House Democrats also announced Tuesday that a deal had been reached on difficult agriculture issues in the legislation that would clear the way for a vote and probable passage in the chamber this week.
Farmers won several of the demands they had been holding out for in exchange for supporting the climate bill, according to Representative Henry Waxman, a main proponent of the climate change bill in the House.
"It is quite possible and maybe even probable the bill will be debated on Friday and pass," said House Majority Leader Steny Hoyer, who remained cautiously optimistic while discussing the legislation with reporters.
The climate change debate will move on to the Senate if the House passes the bill. However, the Senate has not yet crafted its own bill and similar passage would be more complicated than in the House because Republicans could employ tactics to delay it further.

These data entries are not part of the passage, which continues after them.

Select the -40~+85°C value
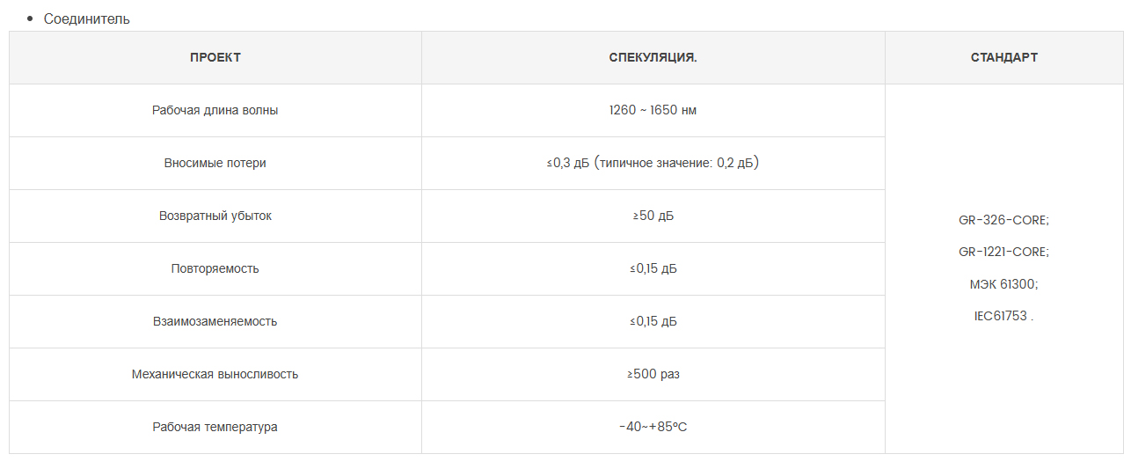The image size is (1131, 469). point(653,427)
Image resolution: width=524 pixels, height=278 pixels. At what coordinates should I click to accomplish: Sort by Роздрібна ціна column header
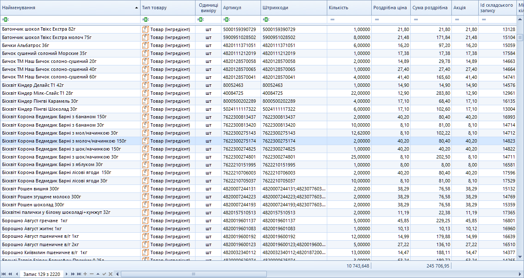click(x=390, y=8)

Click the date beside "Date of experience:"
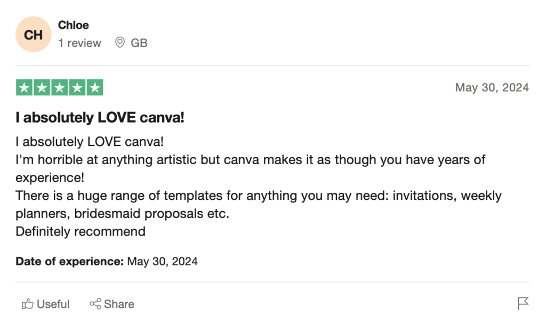[x=162, y=261]
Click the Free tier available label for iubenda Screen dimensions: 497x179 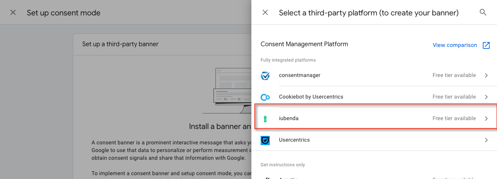tap(454, 118)
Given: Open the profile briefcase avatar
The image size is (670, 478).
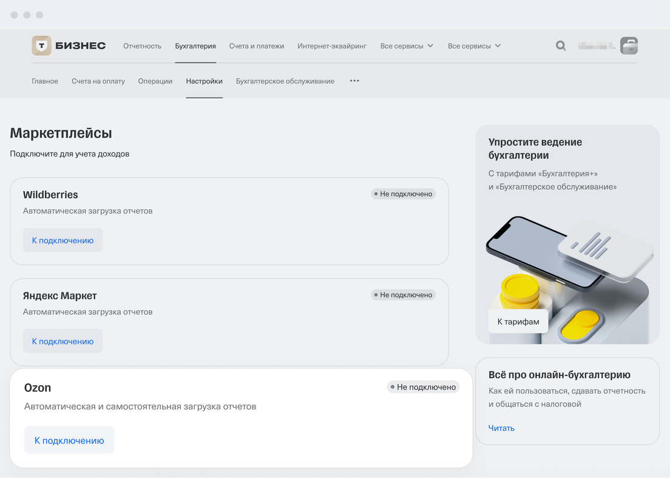Looking at the screenshot, I should pyautogui.click(x=629, y=45).
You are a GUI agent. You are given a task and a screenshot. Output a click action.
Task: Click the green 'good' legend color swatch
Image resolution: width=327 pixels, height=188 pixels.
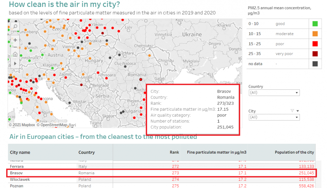pos(315,24)
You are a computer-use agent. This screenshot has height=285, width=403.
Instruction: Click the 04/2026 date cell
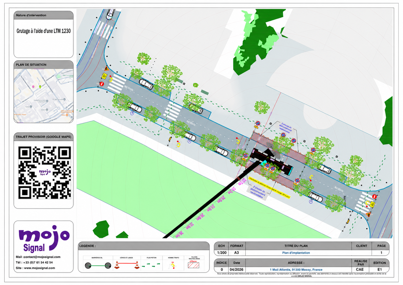pyautogui.click(x=237, y=270)
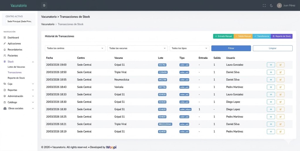Edit the BB222105040 lot transaction
Viewport: 300px width, 151px height.
point(280,124)
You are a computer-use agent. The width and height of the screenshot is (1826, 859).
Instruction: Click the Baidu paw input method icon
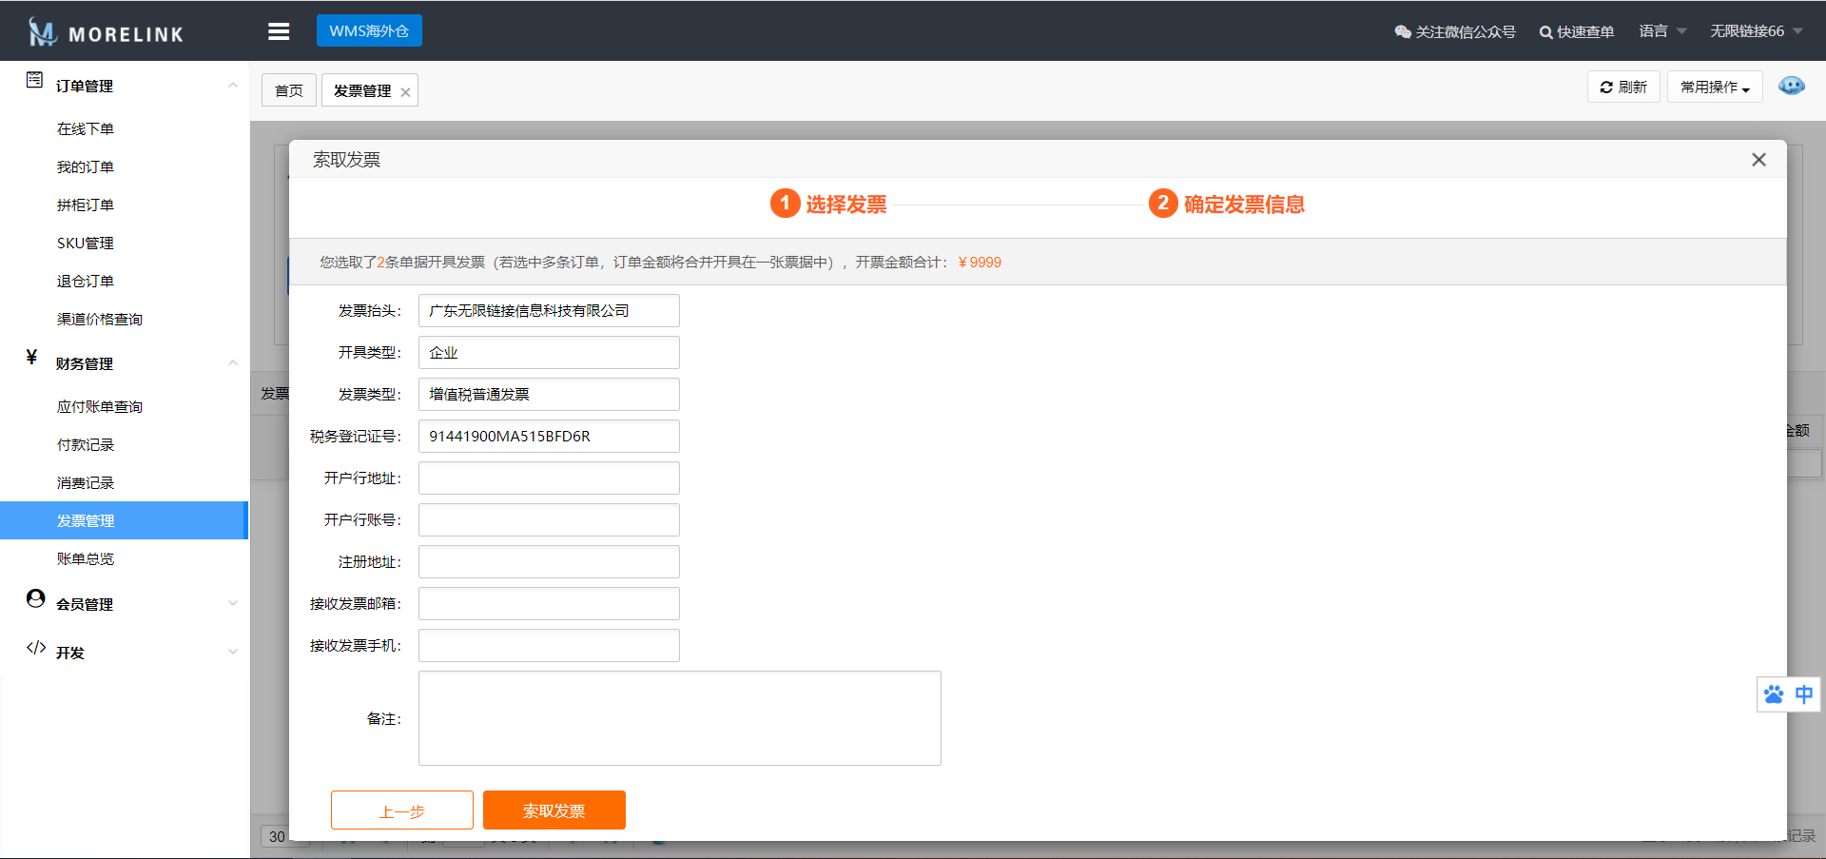coord(1774,694)
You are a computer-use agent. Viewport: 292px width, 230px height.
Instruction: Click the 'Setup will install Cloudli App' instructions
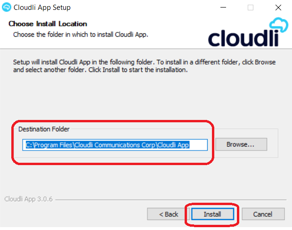(x=144, y=66)
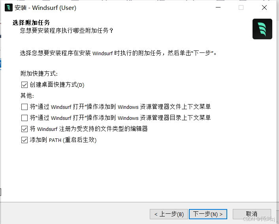Click the large Windsurf logo on the right
Viewport: 279px width, 224px height.
click(262, 29)
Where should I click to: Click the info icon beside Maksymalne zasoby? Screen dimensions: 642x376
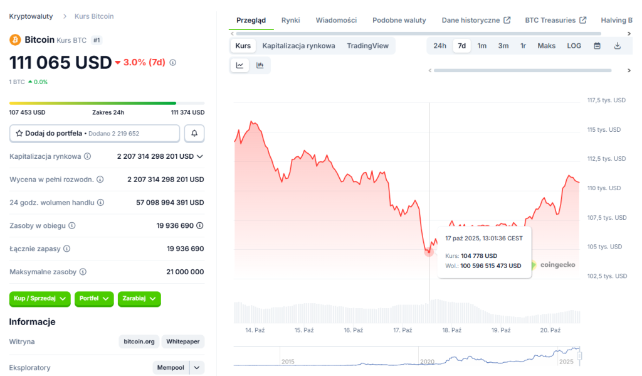[83, 272]

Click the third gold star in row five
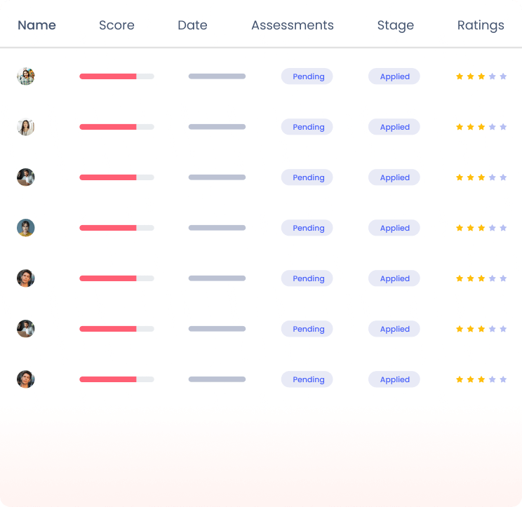pos(481,278)
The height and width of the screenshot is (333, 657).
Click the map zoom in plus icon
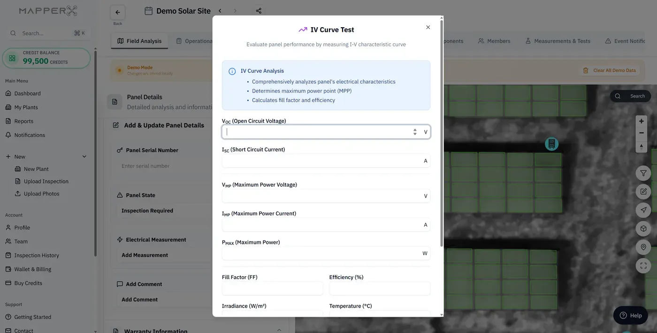point(642,121)
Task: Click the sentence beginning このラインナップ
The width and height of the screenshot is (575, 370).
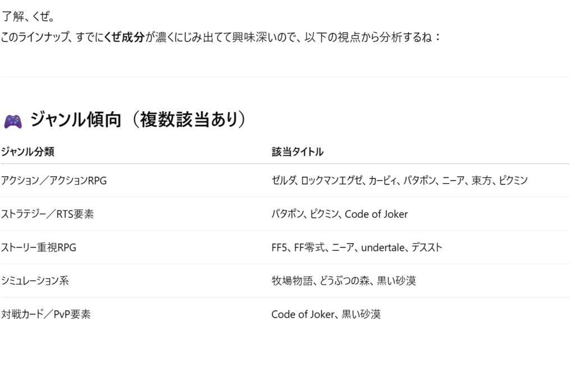Action: tap(220, 37)
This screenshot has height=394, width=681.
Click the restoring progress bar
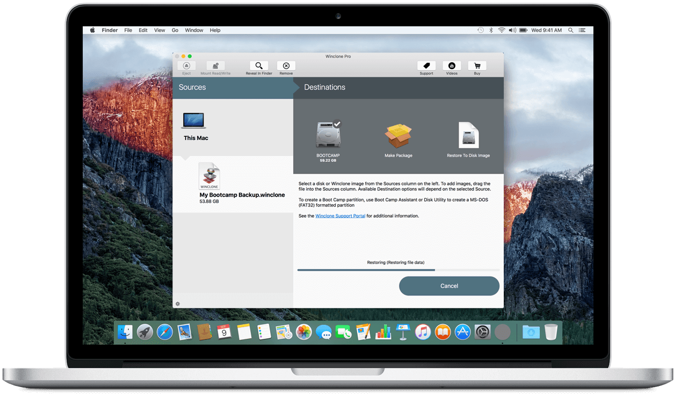coord(398,270)
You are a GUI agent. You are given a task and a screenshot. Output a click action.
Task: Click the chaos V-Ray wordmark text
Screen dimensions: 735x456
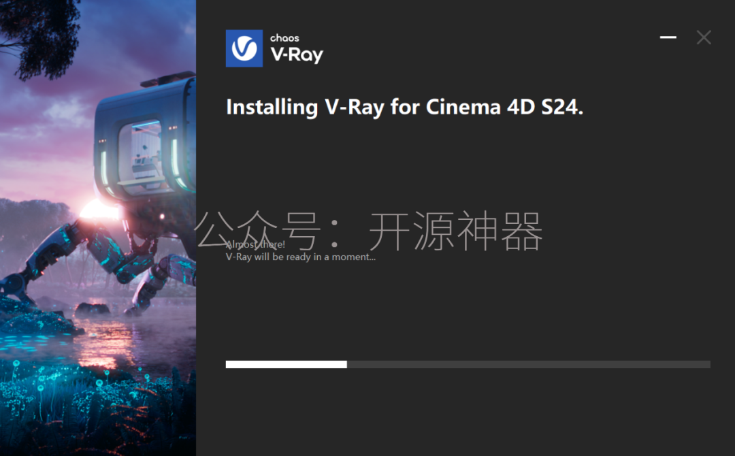pyautogui.click(x=297, y=49)
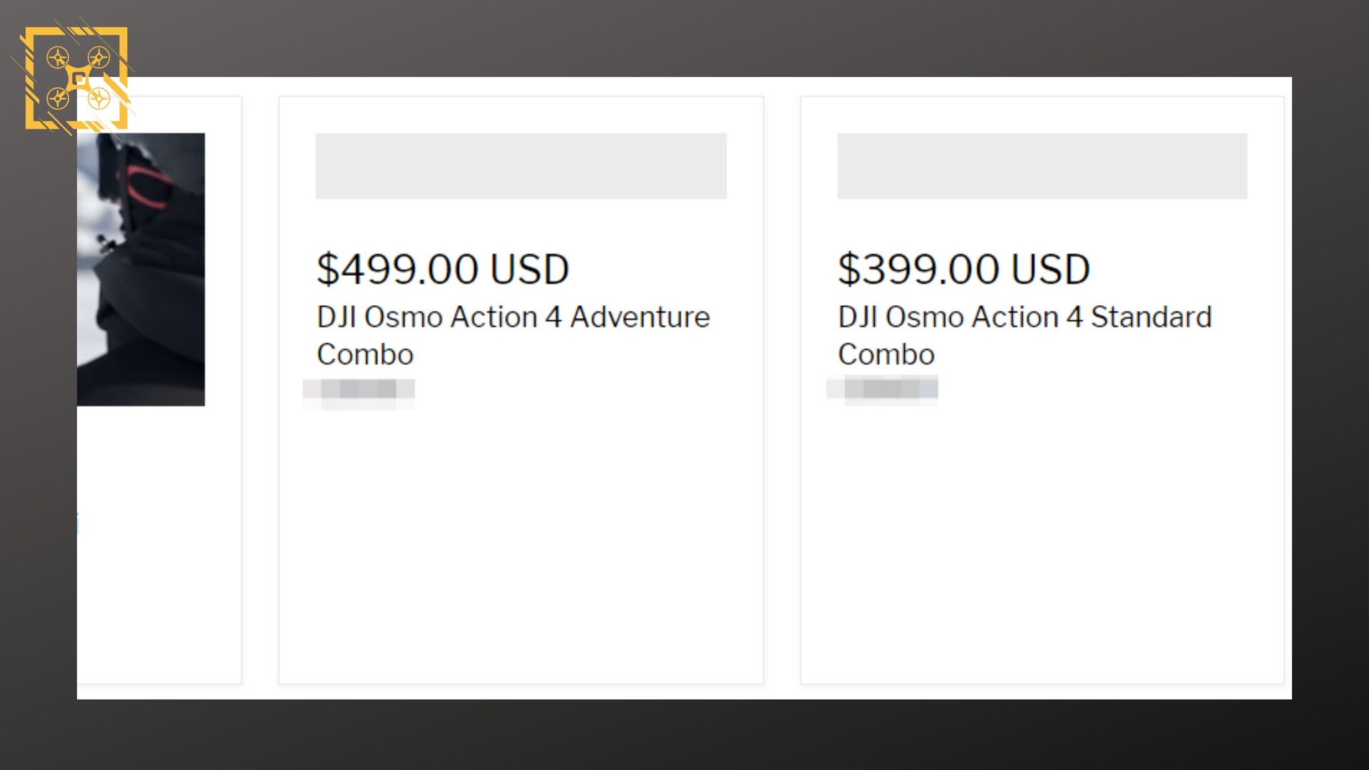The height and width of the screenshot is (770, 1369).
Task: Click the $399.00 USD price
Action: click(x=964, y=269)
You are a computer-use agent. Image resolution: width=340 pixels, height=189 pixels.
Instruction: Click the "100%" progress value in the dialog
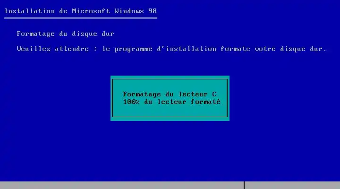point(131,102)
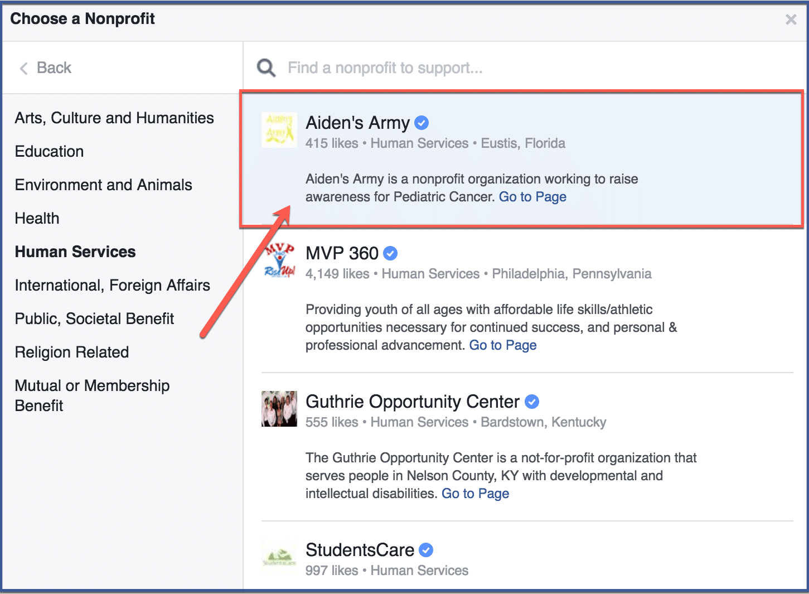The width and height of the screenshot is (809, 594).
Task: Select the Health category
Action: [x=37, y=218]
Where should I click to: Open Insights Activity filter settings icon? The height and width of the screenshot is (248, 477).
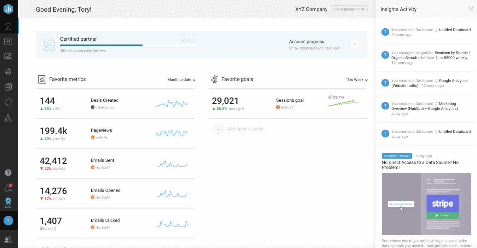click(471, 8)
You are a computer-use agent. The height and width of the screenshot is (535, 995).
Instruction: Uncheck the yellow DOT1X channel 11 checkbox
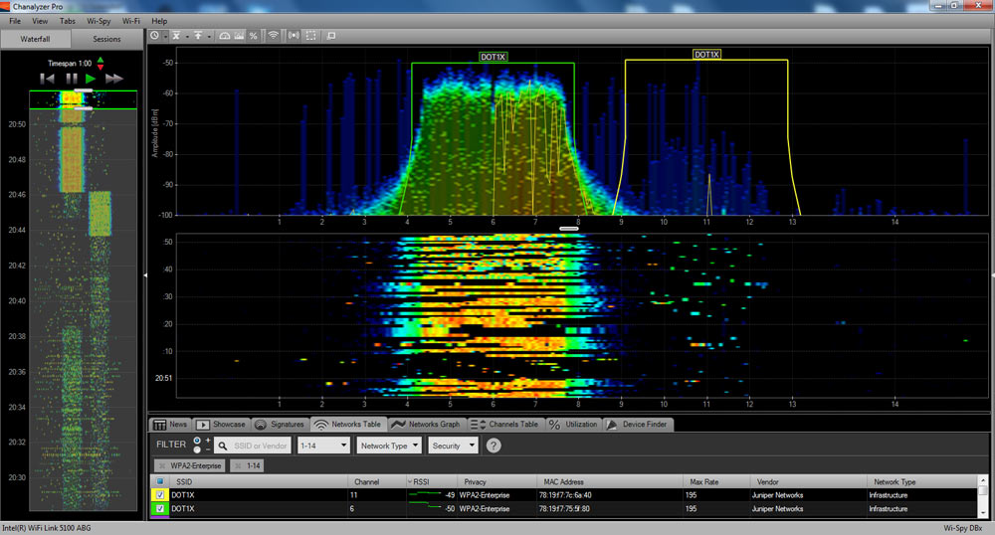coord(159,494)
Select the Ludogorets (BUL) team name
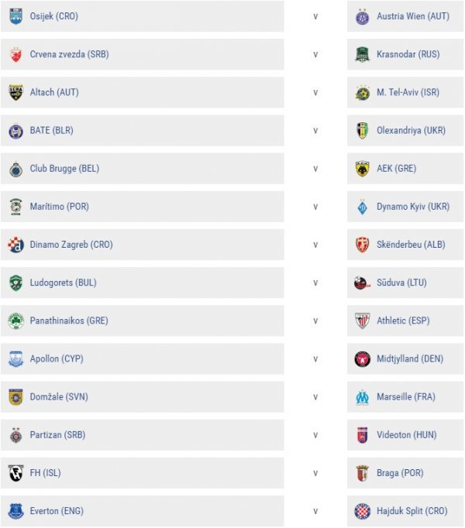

President Obama has been leading the charge for climate change legislation cutting carbon dioxide emissions by 17 percent by 2020 and 83 percent by 2050 (from 2005 levels).
Obama also announced nearly $8 billion in Energy Department loans to help automakers retool plants in order to build more fuel efficient vehicles such as electric cars and autos with improved gasoline engines.
The climate change bill would push companies to reduce their carbon emissions by encouraging the use of solar and wind energy and promoting technologies to capture and store emissions from coal-burning plants.
Interior Secretary Ken Salazar said the government had awarded its first leases for offshore wind development off the Atlantic Ocean coasts of New Jersey and Delaware.
The broad and ambitious goals of the House climate bill have been embraced by some large U.S. companies such as Duke Energy, Dow and Alcoa, but other industries have been reluctant.
The House legislation is fundamentally flawed and would cost Americans billions of dollars in higher costs, kill jobs and will not deliver the environmental benefits promised, according to the American Petroleum Institute, which is the major representative of U.S. oil companies.
Estimates from the nonpartisan Congressional Budget Office showed that the House Democrats' climate bill could cost households an average $175 a year in added costs, while the poor would enjoy a $40 annual benefit from rebates and other breaks.
Additionally, Republicans had warned of $3,100 in price increases yearly and severe job losses should the legislation pass.
Obama's Environmental Protection Agency estimated an average household cost per year of $80-$111, or 22 cents to 30 cents a day.
The Justice Department was also urged by Republican Representative Jim Sensenbrenner, an outspoken critic of the Democratic climate change bill, to investigate whether General Motors and Chrysler can legally lobby in favor of global warming legislation since both had received government bailouts.
The United States Climate Action Partnership, which has advocated climate legislation along the lines of the House bill, claims GM as a member.
Even with the new concessions to rural areas, "the core of this legislation remains the same: a job-killing tax increase that will hit every single American, especially middle class families in the heartland of America," said Michael Steel, a spokesman for House Republican leader John Boehner.